Вот и обеденный перерыв. Коллеги покидают помещение, open space[7], где кондиционированный воздух иссяк, а я, предпочитая задыхаться, чем терпеть цикад, опять закрываю все окна, кроме единственного, на компьютере, и между делом доедаю содержимое коробки, опустошая ячейки одну за другой. Не стояла ли раньше бутылка с водой чуть ближе к раковине? Как мне кажется, приблизительно сантиметров на пятнадцать-двадцать. В конце концов я почти убеждаю себя в этом, но внезапно направление мысли резко меняется. Ты выдумываешь, потому что очень хочешь придать рациональность проявлениям своего бессознательного. Кстати, так ли уж ты уверен в исчезновении йогуртов? Не подать ли тебе заявление, вот-вот, обратись в центральную полицию: за последние несколько месяцев у меня украли три йогурта. Ну ладно, спокойнее… Ты все это время на пределе.
После обеда я беседовал с двумя новыми сослуживцами — они не нашли ничего лучше, как вцепиться в меня мертвой хваткой.
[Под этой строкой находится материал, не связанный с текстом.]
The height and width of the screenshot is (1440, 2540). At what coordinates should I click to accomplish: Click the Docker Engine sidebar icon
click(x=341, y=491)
Пока я растолковывал им, как пользоваться программой создания карт, мне хотелось стукнуть их лбами, пусть бы поняли, сколь неподходящий момент они выбрали для своих приставаний. Должно быть, это чувствовалось по моему резкому тону, особенно когда один из них спросил, зачем нужна веб-камера вот там, внизу экрана. Уклонившись от ответа, я продолжал объяснять, а сам косил глазом на свою кухню. Наверное, они приняли меня за маньяка или за депрессивного домоседа. А может, он издалека присматривает за квартирой старушки-матери? Я был занят разговором с этой парочкой, когда прямоугольник справа внизу вдруг закрыла легкая тень. На экране двигалась некая фигура, сплющенная (широкоугольная камера искажала то, что попадало в ее поле видимости: зря я прикрепил ее так высоко) и плохо различимая в контражуре; на несколько мгновений она частично заслонила окно на улицу. Продолжая отвечать тем двоим, я определил, что имею дело с женщиной, кажется, не очень молодой, судя по ее прическе и худощавой комплекции. Она просто пересекла комнату, и я лишь смутно видел ее лицо в профиль, то есть ничего толком не рассмотрел. Стараясь не выдать волнения, я обернулся к надоедливым типам, отпуская какие-то банальности и изо всех сил делая непринужденный вид. Идиотство. Когда я снова повернулся к фигуре на экране, она успела исчезнуть из поля зрения. Поблагодарив, двое коллег оставили меня наедине с опустевшей кухней — похоже, я стал жертвой галлюцинации. Терпение: наверняка она пройдет в обратном направлении.